While India’s GDP is projected to grow at an average of 6.5 per cent over the coming decade, this will not generate enough employment. At least 84 million new entrants are expected in the workforce, and rising labour force participation rates from the current 60.1 per cent as of June 2024 would further amplify the challenge.
Morgan Stanley’s analysis suggests that to maintain a stable unemployment rate, GDP would need to grow at 7.4 per cent if participation remains constant, and 9.3 per cent if participation rises to 63 per cent. To tackle underemployment, the firm estimates that 12.2 per cent annual growth is required.
Achieving this demands stronger growth in the industrial and export sectors. Research shows that each manufacturing export job generates two additional jobs in related areas like logistics and transportation. India’s current global export share of 1.8 per cent is below its potential, suggesting considerable scope for expansion.

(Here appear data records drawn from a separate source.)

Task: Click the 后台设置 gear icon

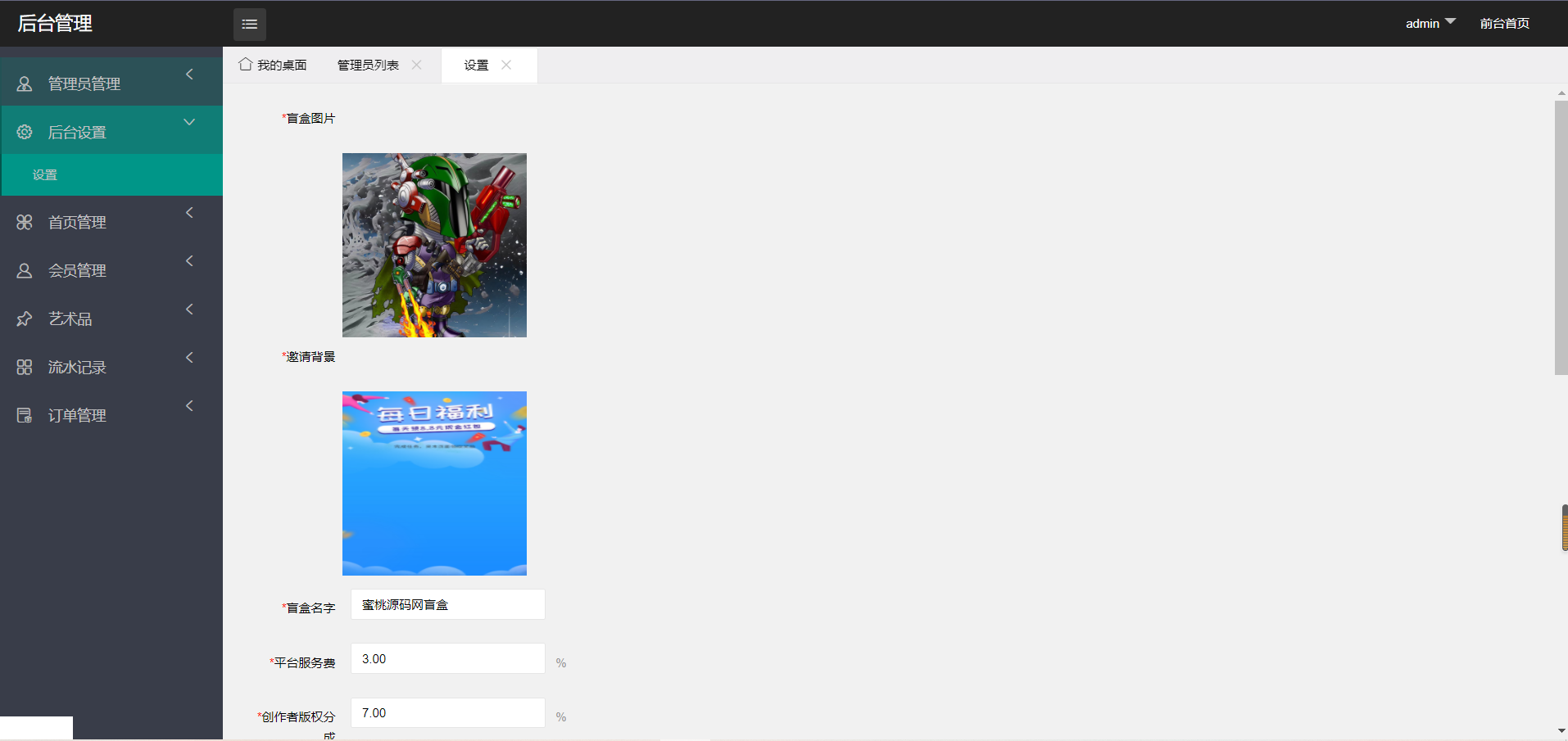Action: [25, 132]
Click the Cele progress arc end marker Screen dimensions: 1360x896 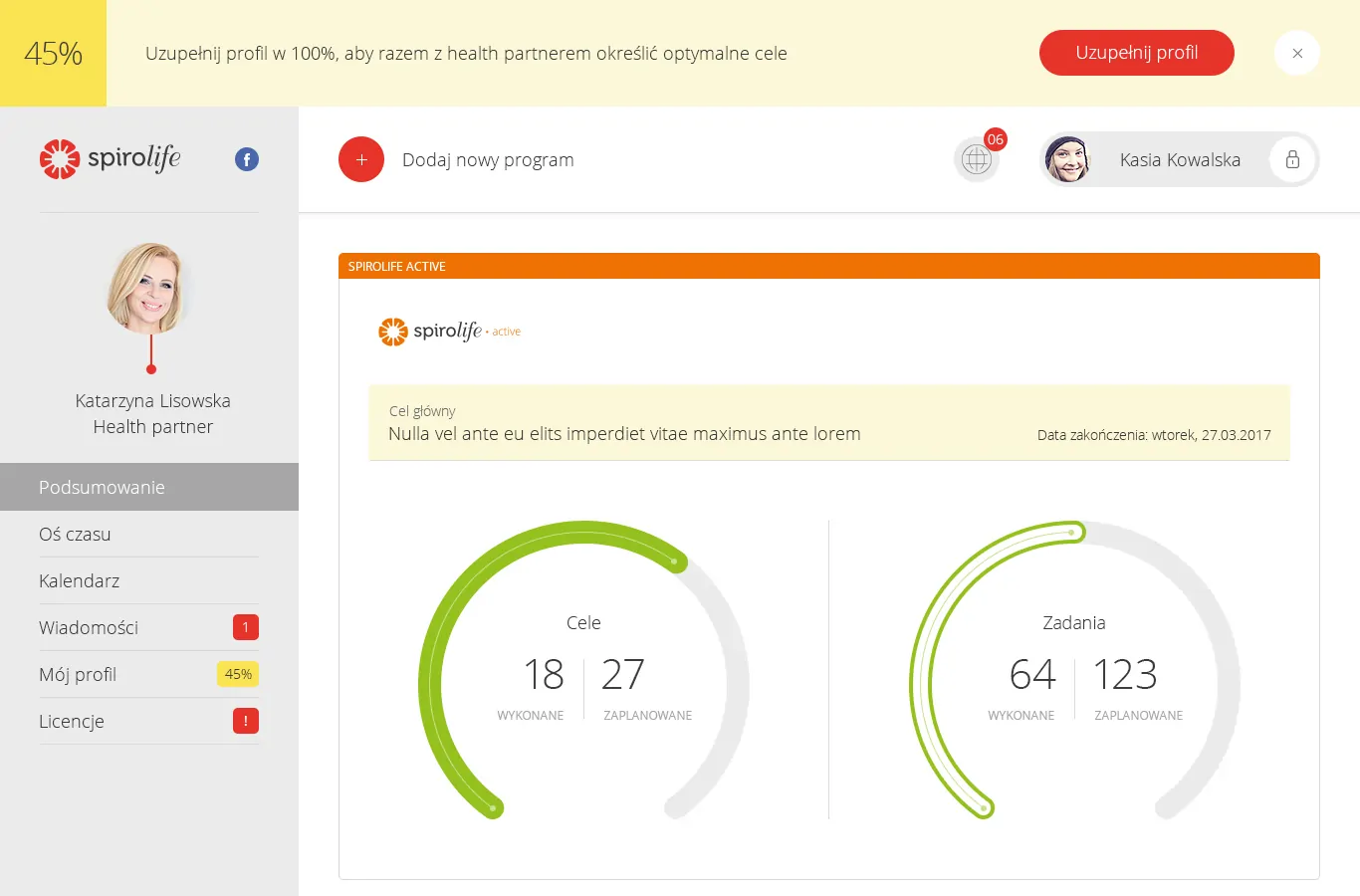click(x=675, y=562)
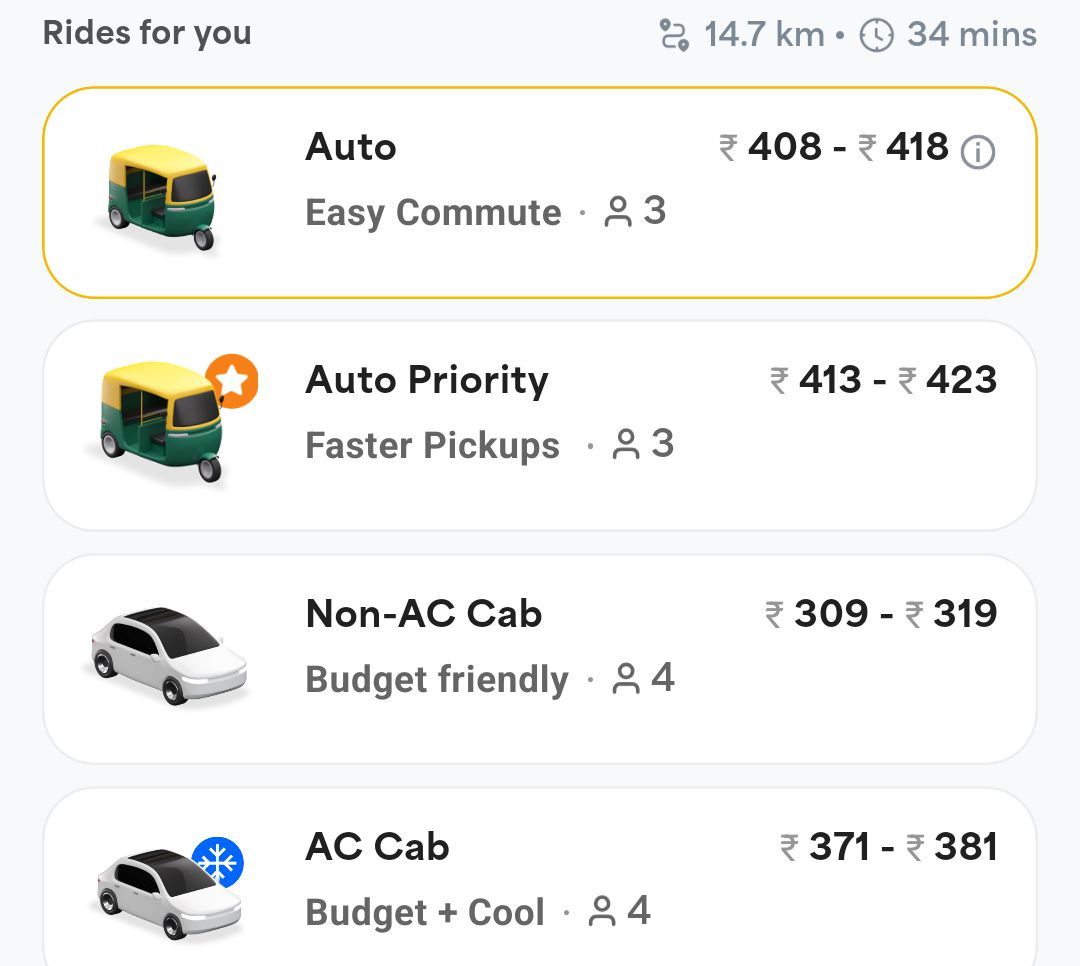The width and height of the screenshot is (1080, 966).
Task: Select the Auto Priority ride option
Action: 540,426
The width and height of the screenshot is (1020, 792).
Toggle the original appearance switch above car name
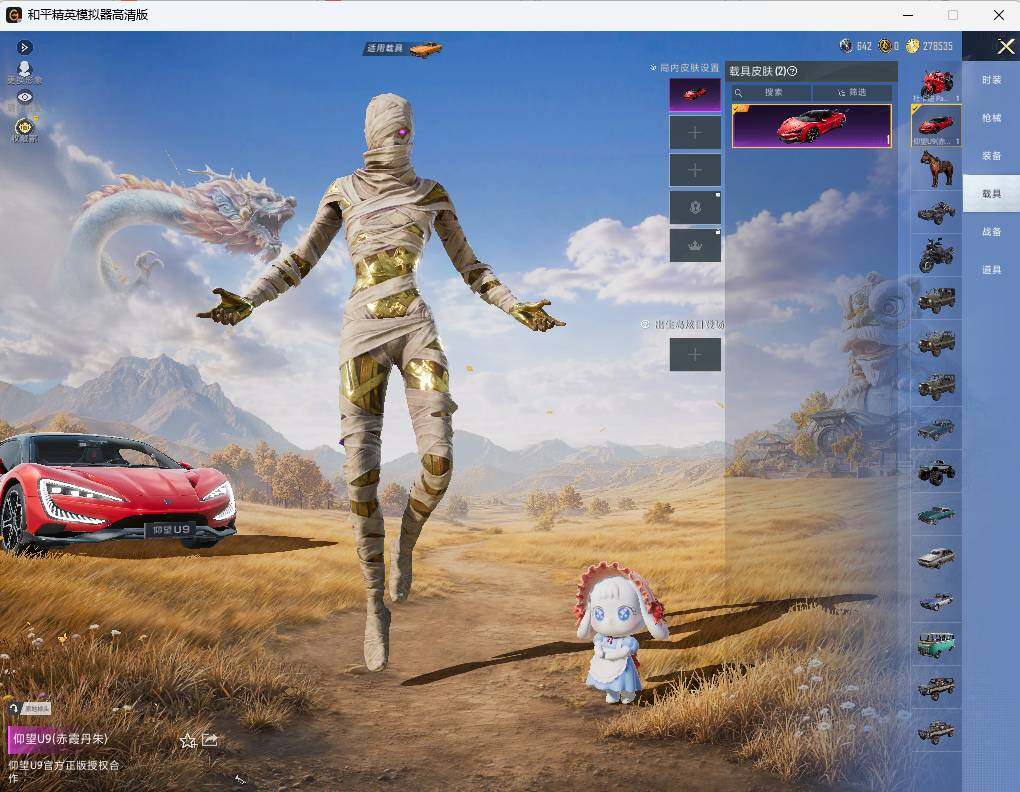pyautogui.click(x=30, y=708)
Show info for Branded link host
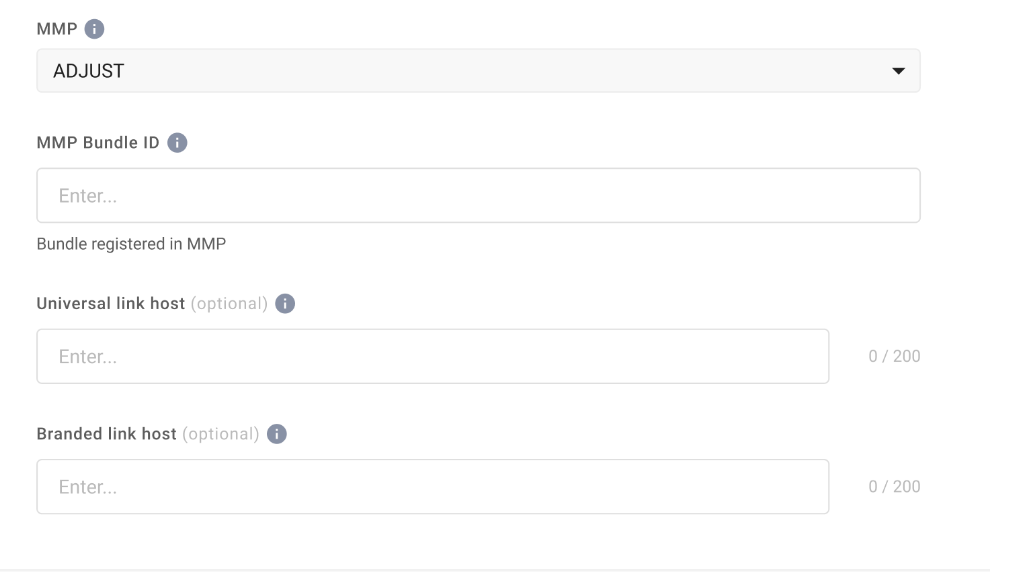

While policymakers have initiated reforms, Morgan Stanley emphasises the need to accelerate efforts, including infrastructure development, enhancing state-level business environments, and skilling the workforce. Over the medium term, AI may further reduce job opportunities, particularly in IT services and domestic services, which have traditionally absorbed India’s educated youth. Without a decisive, pro-growth, and pro-jobs agenda, the labour market could fall further behind the requirements of the country’s young population.